▶ [Task to carry out]: Every line in the data below from the one containing "The width and" down to the one containing "Click the Request demo button", both included, must be retyped exactly; no other line is to appear.
───── Supplied data
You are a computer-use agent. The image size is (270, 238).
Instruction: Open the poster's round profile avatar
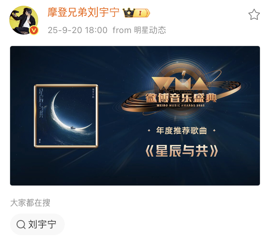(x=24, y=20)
──────────
───── Supplied data
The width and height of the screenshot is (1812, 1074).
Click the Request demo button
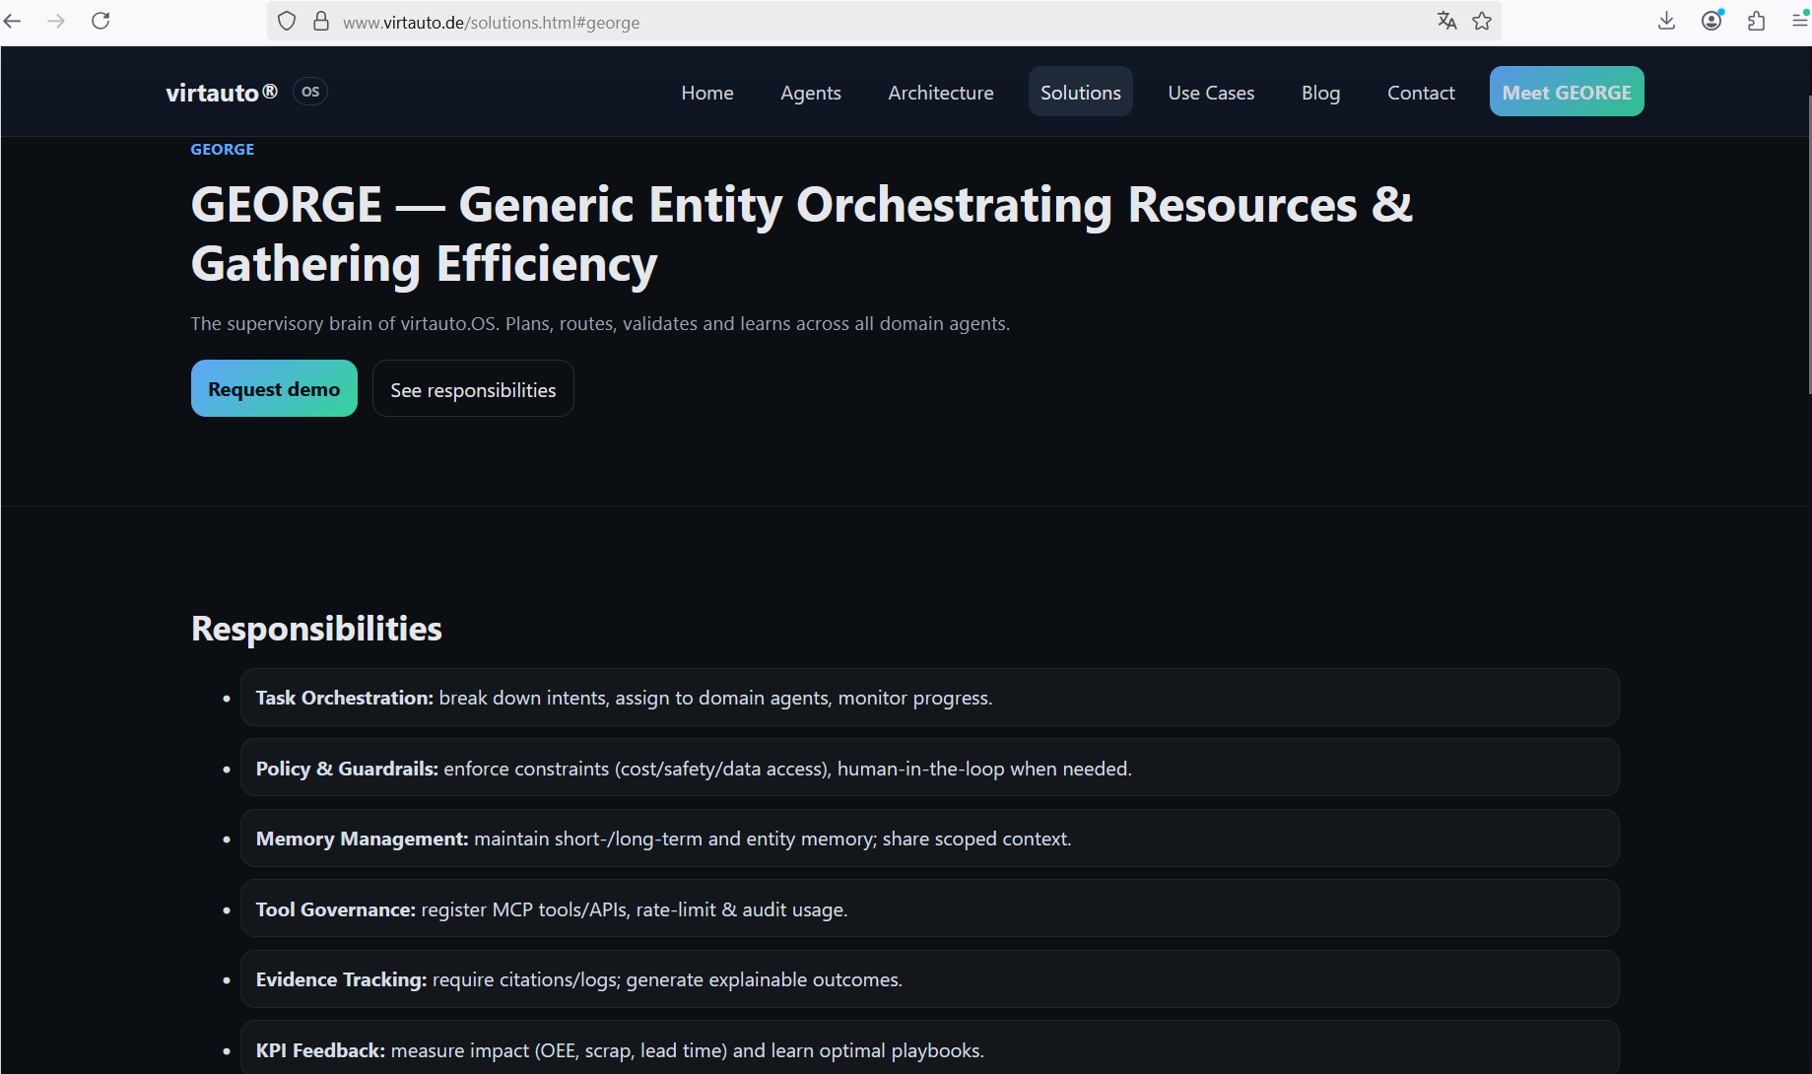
──────────
▶ [Problem solution]:
The width and height of the screenshot is (1812, 1074).
Click the Request demo button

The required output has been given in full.